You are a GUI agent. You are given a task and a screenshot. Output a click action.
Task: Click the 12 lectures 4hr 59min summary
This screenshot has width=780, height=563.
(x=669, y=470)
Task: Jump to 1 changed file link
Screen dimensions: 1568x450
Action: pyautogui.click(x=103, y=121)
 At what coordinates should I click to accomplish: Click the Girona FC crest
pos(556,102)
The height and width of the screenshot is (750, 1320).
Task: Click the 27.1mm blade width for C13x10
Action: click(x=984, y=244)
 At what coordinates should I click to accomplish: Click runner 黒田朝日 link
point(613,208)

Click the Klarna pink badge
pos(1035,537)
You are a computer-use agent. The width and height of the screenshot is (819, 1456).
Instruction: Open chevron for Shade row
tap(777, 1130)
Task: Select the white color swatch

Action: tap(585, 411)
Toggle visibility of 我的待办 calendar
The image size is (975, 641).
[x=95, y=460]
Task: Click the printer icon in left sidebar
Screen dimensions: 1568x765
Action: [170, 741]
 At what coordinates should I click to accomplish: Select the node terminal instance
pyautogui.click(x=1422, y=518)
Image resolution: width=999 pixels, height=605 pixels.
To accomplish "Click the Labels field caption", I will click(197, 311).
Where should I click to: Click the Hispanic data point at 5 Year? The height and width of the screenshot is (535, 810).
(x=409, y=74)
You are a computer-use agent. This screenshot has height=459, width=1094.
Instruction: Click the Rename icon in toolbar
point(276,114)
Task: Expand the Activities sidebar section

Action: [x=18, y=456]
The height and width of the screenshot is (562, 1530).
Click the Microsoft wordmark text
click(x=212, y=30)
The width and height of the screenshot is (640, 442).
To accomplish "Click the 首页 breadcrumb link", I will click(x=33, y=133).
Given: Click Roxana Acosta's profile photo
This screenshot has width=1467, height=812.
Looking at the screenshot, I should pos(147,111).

__REQUIREMENTS__:
Update the lines from the one containing "You are a computer-use agent. This" through the one containing "click(x=212, y=30)", inclusive, replacing "toolbar" with "top bar" and keeping everything else unchanged.

__RESPONSE FOR THIS EXERCISE__:
You are a computer-use agent. This screenshot has height=459, width=1094.
Instruction: Click the Rename icon in top bar
point(276,114)
Task: Expand the Activities sidebar section

Action: [x=18, y=456]
The height and width of the screenshot is (562, 1530).
Click the Microsoft wordmark text
click(x=212, y=30)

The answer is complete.